[SELECTED TEXT Boundary: Start]

After consuming the last visible record, ringbuf_process_ring()
publishes the consumer position and checks the producer position. These
operations lack a full StoreLoad barrier. A producer can therefore
commit a new record but read the old consumer position while the
consumer reads the old producer position. The producer sends no
notification and the consumer waits despite a queued record.

Insert a full barrier before checking for new data, ensuring that either
the consumer observes the producer update or the producer observes the
consumer update and sends a notification. Apply the same handshake when
a busy record follows records whose consumer position was published.

[SELECTED TEXT Boundary: End]

● **PROBLEMS TO WORK ON**:
1. Please return the ring buffer text from "publishes the consumer" down to "position was published.", exactly as it appears there.
2. Write the next part of the ring buffer text, starting after its last sentence.

[RECORDS PROVIDED Boundary: Start]

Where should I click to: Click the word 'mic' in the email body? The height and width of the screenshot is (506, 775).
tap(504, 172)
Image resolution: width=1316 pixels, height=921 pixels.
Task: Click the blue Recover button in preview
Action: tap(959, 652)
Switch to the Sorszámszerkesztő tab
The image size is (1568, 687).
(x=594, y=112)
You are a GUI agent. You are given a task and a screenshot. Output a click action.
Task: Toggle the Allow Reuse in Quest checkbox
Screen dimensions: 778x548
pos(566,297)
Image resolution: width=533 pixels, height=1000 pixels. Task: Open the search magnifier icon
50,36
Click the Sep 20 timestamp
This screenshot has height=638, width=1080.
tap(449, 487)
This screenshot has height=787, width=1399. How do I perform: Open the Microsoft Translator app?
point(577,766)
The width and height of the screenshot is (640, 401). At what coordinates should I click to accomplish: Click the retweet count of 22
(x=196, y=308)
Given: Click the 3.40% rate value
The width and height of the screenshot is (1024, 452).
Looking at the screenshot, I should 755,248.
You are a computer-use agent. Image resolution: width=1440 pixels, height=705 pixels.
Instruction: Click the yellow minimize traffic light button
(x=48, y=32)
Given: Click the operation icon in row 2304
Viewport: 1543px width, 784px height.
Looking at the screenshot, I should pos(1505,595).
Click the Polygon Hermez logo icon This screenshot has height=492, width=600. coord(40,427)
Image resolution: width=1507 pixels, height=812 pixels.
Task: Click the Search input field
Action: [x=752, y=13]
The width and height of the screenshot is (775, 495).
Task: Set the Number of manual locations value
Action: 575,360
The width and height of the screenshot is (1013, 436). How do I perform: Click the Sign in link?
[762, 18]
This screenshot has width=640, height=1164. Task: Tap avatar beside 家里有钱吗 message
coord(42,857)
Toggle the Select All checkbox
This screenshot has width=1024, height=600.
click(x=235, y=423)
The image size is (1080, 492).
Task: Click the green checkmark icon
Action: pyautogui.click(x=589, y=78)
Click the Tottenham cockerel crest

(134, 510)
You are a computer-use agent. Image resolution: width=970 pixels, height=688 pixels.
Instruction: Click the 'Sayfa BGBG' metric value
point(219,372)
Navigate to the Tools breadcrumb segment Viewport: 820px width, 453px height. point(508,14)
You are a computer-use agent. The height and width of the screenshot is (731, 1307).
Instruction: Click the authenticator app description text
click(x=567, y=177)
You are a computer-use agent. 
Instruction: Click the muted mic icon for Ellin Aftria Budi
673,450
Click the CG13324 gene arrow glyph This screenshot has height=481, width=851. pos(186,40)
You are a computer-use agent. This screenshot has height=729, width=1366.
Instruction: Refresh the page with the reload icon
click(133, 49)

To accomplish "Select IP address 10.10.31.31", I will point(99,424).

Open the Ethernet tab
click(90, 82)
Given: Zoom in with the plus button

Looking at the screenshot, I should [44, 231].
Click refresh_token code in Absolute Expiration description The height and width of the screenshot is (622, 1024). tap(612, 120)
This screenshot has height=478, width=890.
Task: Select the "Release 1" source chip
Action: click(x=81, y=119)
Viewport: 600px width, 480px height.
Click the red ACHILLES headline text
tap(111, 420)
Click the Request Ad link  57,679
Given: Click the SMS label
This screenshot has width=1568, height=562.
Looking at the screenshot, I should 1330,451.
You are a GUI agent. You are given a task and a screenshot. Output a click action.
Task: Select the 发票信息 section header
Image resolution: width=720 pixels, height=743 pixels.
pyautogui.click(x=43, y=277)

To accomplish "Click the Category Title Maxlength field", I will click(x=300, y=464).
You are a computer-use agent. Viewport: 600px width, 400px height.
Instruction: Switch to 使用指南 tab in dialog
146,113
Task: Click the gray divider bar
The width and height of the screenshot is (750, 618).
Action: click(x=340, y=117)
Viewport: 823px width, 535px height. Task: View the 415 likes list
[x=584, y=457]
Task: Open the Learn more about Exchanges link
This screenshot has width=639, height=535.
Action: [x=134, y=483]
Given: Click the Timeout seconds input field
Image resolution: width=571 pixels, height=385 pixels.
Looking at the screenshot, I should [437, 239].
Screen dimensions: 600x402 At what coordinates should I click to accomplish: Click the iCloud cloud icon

[RECORDS PROVIDED Boundary: End]

● **RESPONSES**:
1.
publishes the consumer position and checks the producer position. These
operations lack a full StoreLoad barrier. A producer can therefore
commit a new record but read the old consumer position while the
consumer reads the old producer position. The producer sends no
notification and the consumer waits despite a queued record.

Insert a full barrier before checking for new data, ensuring that either
the consumer observes the producer update or the producer observes the
consumer update and sends a notification. Apply the same handshake when
a busy record follows records whose consumer position was published.

2.
Add an edge-triggered epoll test with a concurrent producer. Without the
barrier, a missed notification leaves the producer dropping records from
a full ring while the consumer times out. Document that bounded
consumers and callbacks that terminate consumption must drain before
waiting again.

Fixes: bf99c936f947 ("libbpf: Add BPF ring buffer support")
Reported-by: Andrew Werner <awerner32@gmail.com>
Assisted-by: Codex:gpt-5.5
Signed-off-by: Tamir Duberstein <tamird@kernel.org>
---
 tools/lib/bpf/libbpf.h                           | 22 +++++++
 tools/lib/bpf/ringbuf.c                          | 14 +++-
 tools/testing/selftests/bpf/prog_tests/ringbuf.c | 84 ++++++++++++++++++++++++
 3 files changed, 117 insertions(+), 3 deletions(-)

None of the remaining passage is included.